Restriction on Record
You may ask us not to use or disclose part of the personal health information. This request must be in writing. We are not required to agree to your request if we believe it is in your best interest to permit use and disclosure of the information.
You may request that we send information to another address or by alternative means. We will honor such request as long as it is reasonable and we are assured it is correct. We have a right to verify that the payment information you are providing is correct.
If you believe that something in your record is incorrect or incomplete, you may request we amend it. Your request should be made in writing. In certain cases, we may deny your request. If we deny your request for an amendment you have a right to file a statement you disagree with us. We will then file our response and your statement and our response will be added to your record.
Accounting for Disclosures
You may request a listing of any disclosures we have made related to your personal health information, except for information we used for treatment, payment, or health care operations purposes or that we shared with you or your family, or information that you gave us specific consent to release. It also excludes information we were required to release. We will notify you of the cost involved in preparing this list.
Notice of a Breach
We will let you know promptly if a breach occurs that may have compromised the privacy or security of your information.

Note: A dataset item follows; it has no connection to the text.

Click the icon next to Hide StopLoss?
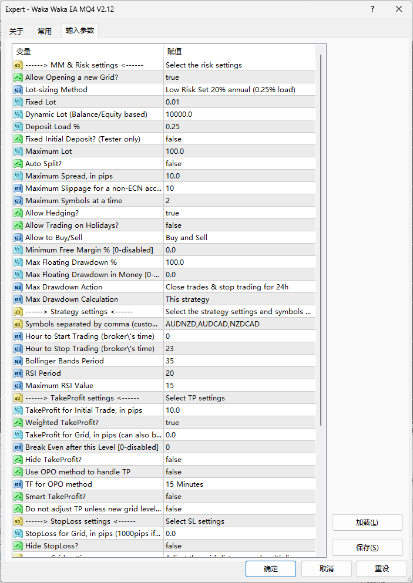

We will not use or disclose your PHI for marketing purposes or to sell your PHI, unless you have agreed to this use or disclosure or in limited circumstances where applicable law allows such uses or disclosures without your authorization. We will not use or share your information other than as described here unless you tell us we can in writing, and you may change your mind at any time.
Questions and Complaints
If you have any questions, or wish a copy of this policy or have any complaints you may contact us in writing for further Information, at 1701 River Sun, Suite 302, Fort Worth, TX 76107. You also may complain to the Secretary of Health and Human Services if you believe this practice has violated your privacy rights. We will not retaliate against you for filing a complaint.